Can someone explain?
 
All the kids are short so both parents are homo dom (tt) and the color is classic 3/4 dom pheno and 1/4 homo pheno that goes with both parents being heterozygotes (Rr). Fill out a punnet square for each individual trait and it will become apparent.
 
The question already tells you that both parents are short, so you know the genotype of the parents with respect to height must be tt. That leaves the color - again you are told both parents are red, which means they are either going to be RR or Rr. Looking at the progeny, we see that 3/4th are red and 1/4th are white. Because there are progeny with the recessive trait (rr), we know that both parents must be heterozygotes carrying the recessive allele (you can rule out parents being rr because neither parent is white, and you can rule out RR because you would have all red progeny if either parent had that genotype). Both parents must therefore be Rrtt.

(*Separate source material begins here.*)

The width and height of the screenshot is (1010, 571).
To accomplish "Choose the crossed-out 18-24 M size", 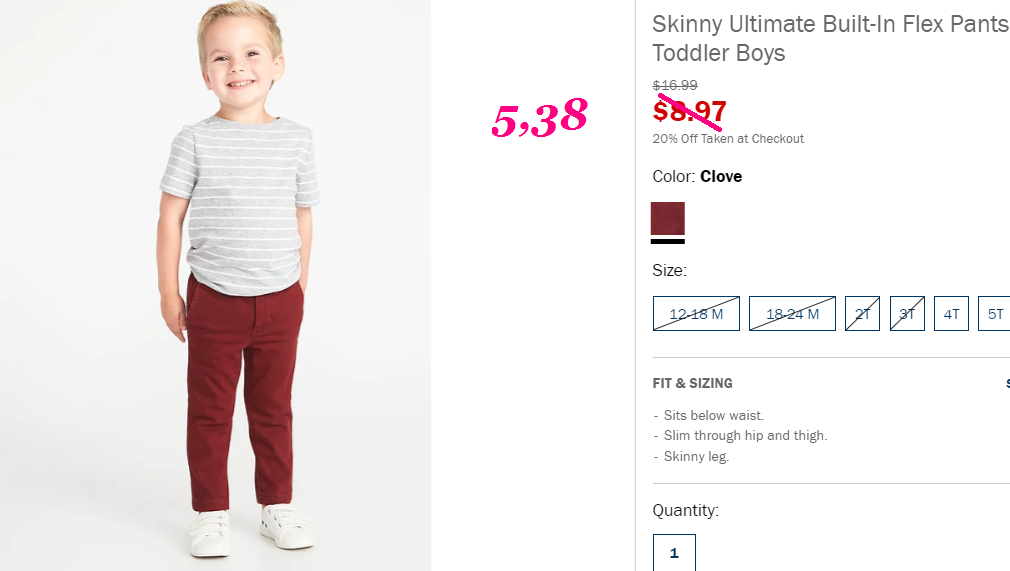I will click(792, 314).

You could also reason out that having progeny which are 3/4th dominant phenotype and 1/4th recessive phenotype is typical of a heterozygote cross (Rr x Rr in this case).
 
I'm trying to construct a punett square on progeny from given information, and what i get does not match with what the parents should be. when i put Rt and Rt, and when i put Rt and rt, i can't put them together. i'm doing something wrong for sure. can you please explain in steps what to do?
 
I'm trying to construct a punett square on progeny from given information, and what i get does not match with what the parents should be. when i put Rt and Rt, and when i put Rt and rt, i can't put them together. i'm doing something wrong for sure. can you please explain in steps what to do?

Remember that a punnet square is always crossing two parents full genotypes - that means for every trait, you are crossing a minimum of 2 alleles for each parent. What you would be crossing here is Rrtt x Rrtt. You don't know if these genes are linked or not, so do two separate punnet squares, one for each trait:

tt x tt (this doesn't really need a punnet square - you already know the outcome - always tt)
Rr x Rr (the outcome of this cross should be RR, Rr, Rr, and rr)

It sounds like you tried to do a more complicated method of figuring out the gametes the parents would produce (each parent has a 50% chance of product a Rt gamete or an rt gamete) and then crossed those...but doing it that way is a lot more difficult because you would have to consider multiple probabilities (that parent 1 produced Rt and parent 2 produced Rt, that parent 1 produced Rt and parent 2 produced rt, that parent 1 produced rt and parent 2 produced rt, etc.). Don't use that method, figure out the individual crosses for each trait first - it's a lot simpler.

Also, I think trying to reverse construct a punnet square from progeny information is just a giant headache. Try to focus on the information given to you about the parents first to figure out the potential crosses that could have taken place, and then use a punnet square at the end to confirm your answer. Doing it the reverse way is unnecessary and convoluted.